- **WHAT TO DO**:
Retype the data below line for line, with no changes.

** BEGIN **

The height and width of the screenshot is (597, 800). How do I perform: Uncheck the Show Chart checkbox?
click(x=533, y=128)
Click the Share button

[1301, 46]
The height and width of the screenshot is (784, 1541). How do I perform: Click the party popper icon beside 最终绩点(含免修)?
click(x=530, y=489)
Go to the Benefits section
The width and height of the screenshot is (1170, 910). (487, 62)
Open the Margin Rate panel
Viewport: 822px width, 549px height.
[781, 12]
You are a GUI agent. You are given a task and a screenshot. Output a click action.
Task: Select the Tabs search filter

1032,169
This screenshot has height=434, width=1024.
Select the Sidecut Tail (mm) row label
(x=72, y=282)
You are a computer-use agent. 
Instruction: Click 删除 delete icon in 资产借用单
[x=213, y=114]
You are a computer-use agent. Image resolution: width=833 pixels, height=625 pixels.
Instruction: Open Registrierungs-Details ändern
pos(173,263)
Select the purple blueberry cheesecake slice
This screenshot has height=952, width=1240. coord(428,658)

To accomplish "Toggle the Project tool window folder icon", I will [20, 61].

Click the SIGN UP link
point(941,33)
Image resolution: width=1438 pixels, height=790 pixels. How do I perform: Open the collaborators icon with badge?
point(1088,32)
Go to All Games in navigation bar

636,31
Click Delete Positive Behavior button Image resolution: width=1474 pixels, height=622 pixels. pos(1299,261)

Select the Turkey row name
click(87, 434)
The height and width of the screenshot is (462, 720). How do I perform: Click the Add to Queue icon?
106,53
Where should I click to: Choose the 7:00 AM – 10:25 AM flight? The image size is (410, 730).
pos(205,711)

** END **

- **RESULT FOR THIS TASK**:
The height and width of the screenshot is (597, 800). How do I perform: Uncheck the Show Chart checkbox?
click(x=533, y=128)
Click the Share button

[1301, 46]
The height and width of the screenshot is (784, 1541). How do I perform: Click the party popper icon beside 最终绩点(含免修)?
click(x=530, y=489)
Go to the Benefits section
The width and height of the screenshot is (1170, 910). (487, 62)
Open the Margin Rate panel
Viewport: 822px width, 549px height.
[781, 12]
You are a GUI agent. You are given a task and a screenshot. Output a click action.
Task: Select the Tabs search filter

1032,169
This screenshot has height=434, width=1024.
Select the Sidecut Tail (mm) row label
(x=72, y=282)
You are a computer-use agent. 
Instruction: Click 删除 delete icon in 资产借用单
[x=213, y=114]
You are a computer-use agent. Image resolution: width=833 pixels, height=625 pixels.
Instruction: Open Registrierungs-Details ändern
pos(173,263)
Select the purple blueberry cheesecake slice
This screenshot has height=952, width=1240. coord(428,658)

To accomplish "Toggle the Project tool window folder icon", I will [20, 61].

Click the SIGN UP link
point(941,33)
Image resolution: width=1438 pixels, height=790 pixels. How do I perform: Open the collaborators icon with badge?
point(1088,32)
Go to All Games in navigation bar

636,31
Click Delete Positive Behavior button Image resolution: width=1474 pixels, height=622 pixels. pos(1299,261)

Select the Turkey row name
click(87, 434)
The height and width of the screenshot is (462, 720). How do I perform: Click the Add to Queue icon?
106,53
Where should I click to: Choose the 7:00 AM – 10:25 AM flight? The image size is (410, 730).
pos(205,711)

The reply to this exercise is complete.